Speaking of, what if there’s no Pulitzer Prize for breaking news? This year there wasn’t, because none of the nominees achieved a majority vote from the judges. If our elections ran that way, we wouldn’t have had a president from 1993 to 2001. No Whitewater, no Monica, no sax solos at the inaugural. Wait, isn’t there an election coming?
What if there’s no coverage of Donald Trump’s presidential campaign in The New York Observer? A few people have been asking that lately. Enough already. There’s a story on page 20.
But what if there’s no sex? We did address this question, regarding the city’s youth, a few weeks ago (answer: at least there’s Facebook, Twitter and cocaine), and this weekend it was taken up by Meg Wolitzer in The New York Times, who concluded, in part, that she’d rather curl up with Thomas Hardy’s Far from the Madding Crowd, than roll in the hay. It’s been a few years, but as we recall, there’s a fair amount of hay in that novel and even some sex. Forgive us if we prefer Hardy, who some scholars believe gave his wife syphilis that drove her mad, more as a poet than as a novelist.

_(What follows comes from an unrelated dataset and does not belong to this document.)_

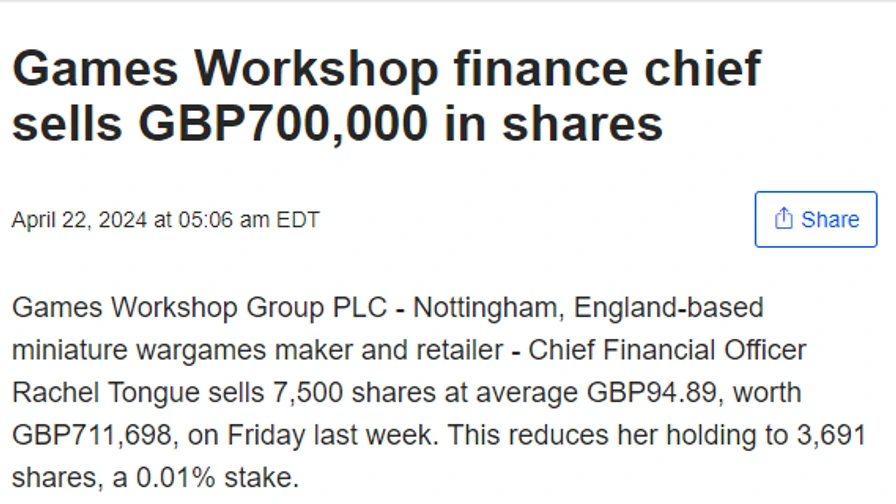The image size is (896, 504).
Task: Click "GBP700,000" in the headline
Action: pos(282,123)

And what if there’s no poetry? Most of the time it seems like there isn’t, but April is also National Poetry Month. “The lessons of language afforded by poetry can be a particularly valuable resource for any workplace,” we read in The Wall Street Journal. Oh, that’s what poetry’s for–capitalism! Call HR and get me a sonneteer! You, intern, go to Columbia and find me the next Hart Crane! While you’re up there, get us some corned beef.
But what if there’s no corned beef? We hear that Tom’s Restaurant on Broadway was out over the weekend. Now that sounds hellish.